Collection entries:
^^^^^^^^
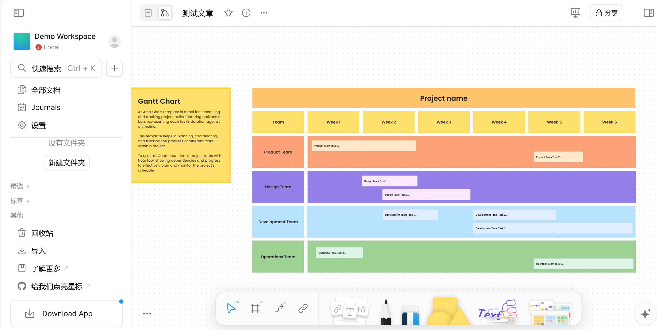
Task: Click the 分享 share button
Action: click(606, 13)
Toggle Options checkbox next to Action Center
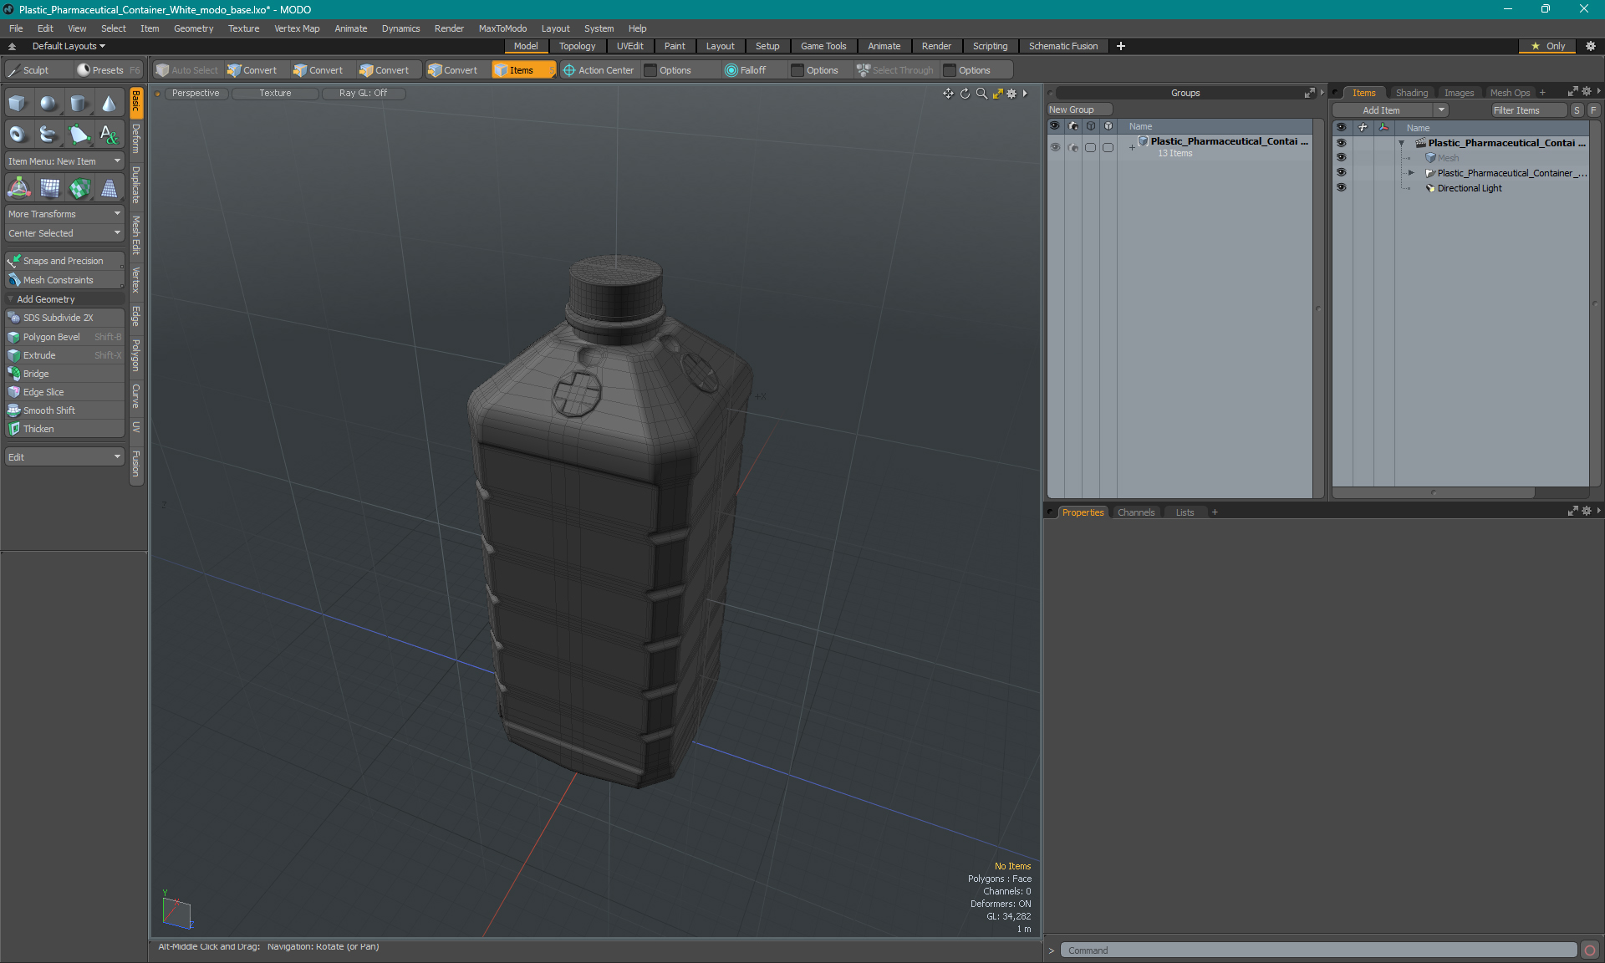 650,70
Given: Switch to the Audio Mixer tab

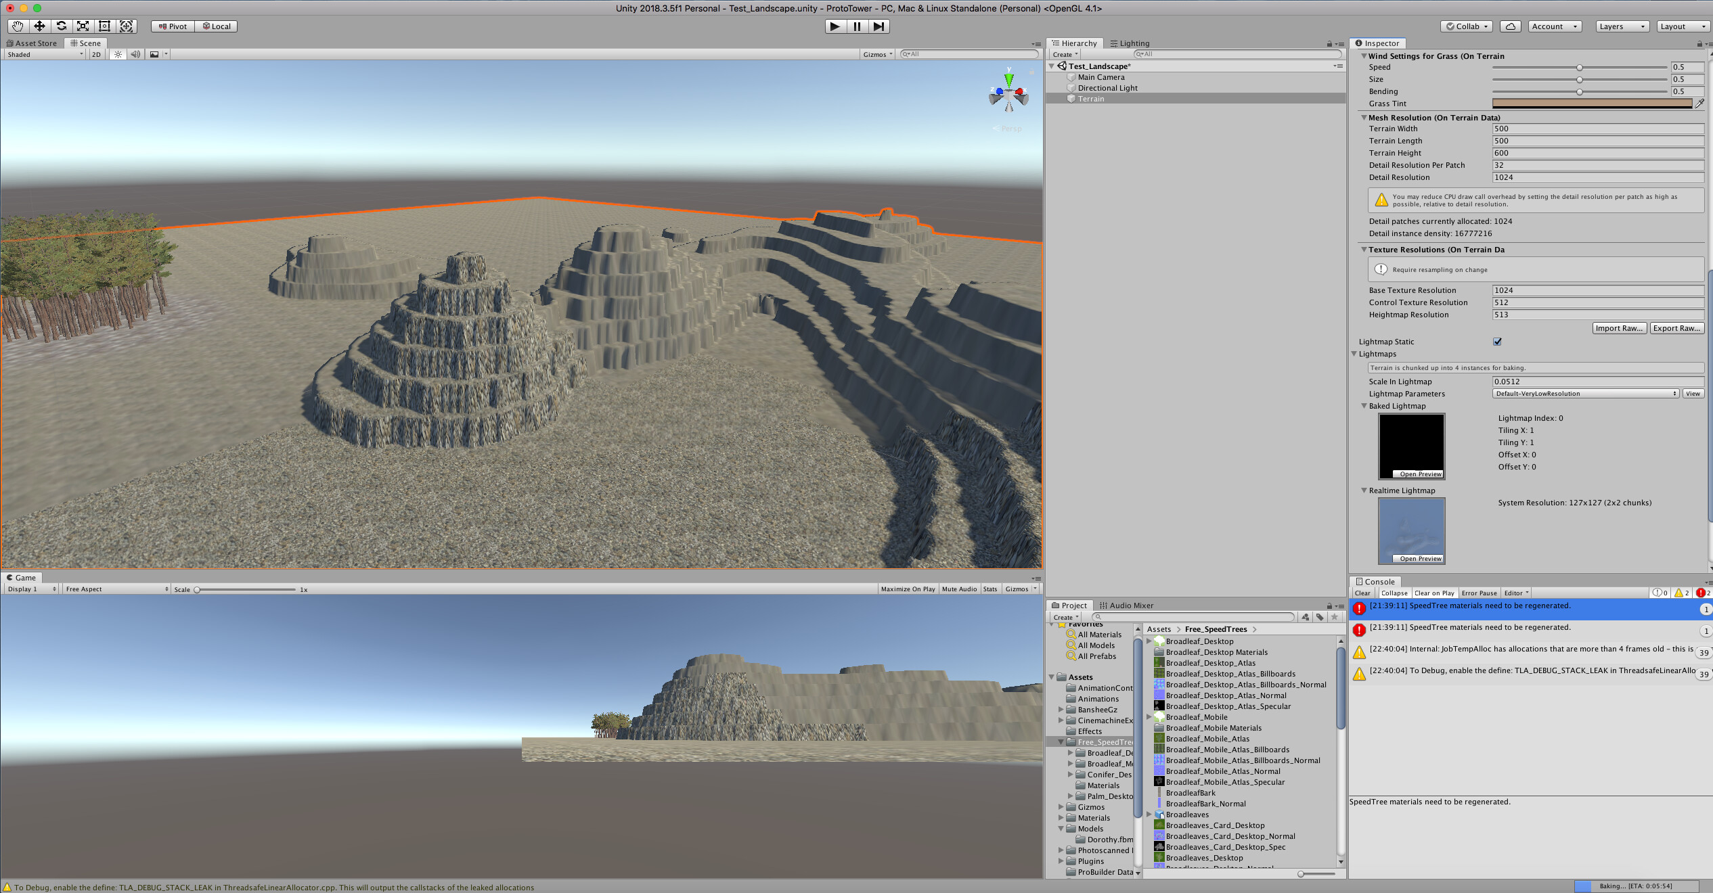Looking at the screenshot, I should click(x=1127, y=605).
^^^^^^^^
§ **WHAT TO WORK ON**
Print only the lines from the one with "Toggle Options checkbox next to Action Center" through the last line of the data above, exactly and with both ends, and please omit any pictures.

§ **RESULT BELOW**
Toggle Options checkbox next to Action Center
 650,70
Given: Switch to the Audio Mixer tab

Looking at the screenshot, I should click(x=1127, y=605).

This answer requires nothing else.